The 2014 South Dakota gubernatorial election took place on November 4, 2014, to elect the governor and lieutenant governor of South Dakota, concurrently with the election of South Dakota's Class II U.S. Senate seat, as well as other elections to the United States Senate in other states, elections to the United States House of Representatives, and various state and local elections.

Incumbent Republican governor Dennis Daugaard ran for re-election to a second term in office. He won the Republican primary and ran again with incumbent lieutenant governor Matt Michels. The Democrats nominated State Representative Susan Wismer, who chose former state representative Susy Blake as her running mate. Independent Mike Myers also ran, whose running mate was former Republican state representative Lora Hubbel.

==Republican primary==
===Candidates===
====Declared====
- Dennis Daugaard, incumbent governor
- Lora Hubbel, former state representative and former chair of the Minnehaha County Republican Party

====Declined====
- Stan Adelstein, state senator
- Stace Nelson, state representative (running for the U.S. Senate)

===Results===

Republican primary results
| Party |  | Candidate | Votes | % |
|---|---|---|---|---|
|  | Republican | Dennis Daugaard (incumbent) | 60,017 | 80.87 |
|  | Republican | Lora Hubbel | 14,196 | 19.13 |
| Total votes |  |  | 74,213 | 100 |

==Democratic primary==
===Candidates===
====Declared====
- Joe Lowe, former state director of wildland fire suppression and former mayor of Mission Viejo, California
- Susan Wismer, state representative

====Declined====
- Jason Frerichs, minority leader of the South Dakota Senate
- Bryce Healy, former commissioner of schools and public lands
- Scott Heidepriem, former state senator and nominee for governor in 2010
- Stephanie Herseth Sandlin, former U.S. representative
- Mike Huether, mayor of Sioux Falls (running for re-election)
- Steve Jarding, educator, lecturer and political consultant
- Pat O'Brien, author, television anchor and radio host

===Results===

Democratic primary results
| Party |  | Candidate | Votes | % |
|---|---|---|---|---|
|  | Democratic | Susan Wismer | 15,311 | 55.49 |
|  | Democratic | Joe Lowe | 12,283 | 44.51 |
| Total votes |  |  | 27,594 | 100 |

==Independents and third parties==
===Candidates===
====Declared====
- Mike Myers (Independent), former University of South Dakota School of Law professor and former CEO of Mayo Clinic
- Running mate: Lora Hubbel, former Republican state representative and Republican candidate for governor in 2014. Myers' initial running mate was Caitlin Collier, an attorney and Democratic candidate for the state house in 2008. After Collier announced her withdrawal from the race in June 2014 because of a family illness, Myers attempted to replace her with Hubbel, who had run against Daugaard in the Republican primary.
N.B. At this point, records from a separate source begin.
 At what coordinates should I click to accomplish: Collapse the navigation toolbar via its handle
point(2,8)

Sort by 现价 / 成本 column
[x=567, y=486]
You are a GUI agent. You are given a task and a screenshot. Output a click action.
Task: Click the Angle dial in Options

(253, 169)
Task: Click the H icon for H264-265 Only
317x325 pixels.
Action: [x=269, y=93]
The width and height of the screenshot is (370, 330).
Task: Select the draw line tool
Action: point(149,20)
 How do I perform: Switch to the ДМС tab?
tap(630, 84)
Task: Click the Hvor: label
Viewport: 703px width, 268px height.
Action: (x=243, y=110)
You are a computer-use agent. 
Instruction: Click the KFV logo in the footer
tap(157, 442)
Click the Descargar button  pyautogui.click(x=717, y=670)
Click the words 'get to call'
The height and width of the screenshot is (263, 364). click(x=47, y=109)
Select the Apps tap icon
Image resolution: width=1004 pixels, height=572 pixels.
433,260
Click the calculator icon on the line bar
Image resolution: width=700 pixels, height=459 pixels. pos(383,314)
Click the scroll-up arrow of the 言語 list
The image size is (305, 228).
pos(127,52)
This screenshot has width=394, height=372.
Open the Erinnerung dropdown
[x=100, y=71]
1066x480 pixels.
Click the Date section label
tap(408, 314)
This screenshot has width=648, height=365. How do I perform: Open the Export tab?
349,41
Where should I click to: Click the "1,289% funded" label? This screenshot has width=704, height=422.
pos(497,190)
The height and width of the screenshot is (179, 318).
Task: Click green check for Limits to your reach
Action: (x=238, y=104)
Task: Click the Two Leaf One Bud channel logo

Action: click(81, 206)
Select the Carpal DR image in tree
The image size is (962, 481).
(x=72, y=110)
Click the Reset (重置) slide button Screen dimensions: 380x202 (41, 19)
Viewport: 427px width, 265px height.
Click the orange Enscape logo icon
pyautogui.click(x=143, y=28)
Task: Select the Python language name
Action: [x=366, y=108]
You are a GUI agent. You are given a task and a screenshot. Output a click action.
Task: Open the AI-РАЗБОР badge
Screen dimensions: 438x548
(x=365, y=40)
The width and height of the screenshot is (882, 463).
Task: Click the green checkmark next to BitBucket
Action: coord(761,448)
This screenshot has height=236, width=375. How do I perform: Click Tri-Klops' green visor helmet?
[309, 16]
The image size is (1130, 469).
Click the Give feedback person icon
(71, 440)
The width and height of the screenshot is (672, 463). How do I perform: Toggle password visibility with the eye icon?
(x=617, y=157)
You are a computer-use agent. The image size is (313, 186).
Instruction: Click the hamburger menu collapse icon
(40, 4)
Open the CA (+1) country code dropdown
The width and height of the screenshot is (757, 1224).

However, Secretary of State of South Dakota Jason Gant refused to remove Collier's name, saying that state law had no provision for replacing an Independent candidate on the ballot. In July, Myers sued the Secretary of State to allow him to change his running mate. On August 18, federal judge Lawrence L. Piersol of the United States District Court for the District of South Dakota ruled in Myers' favor.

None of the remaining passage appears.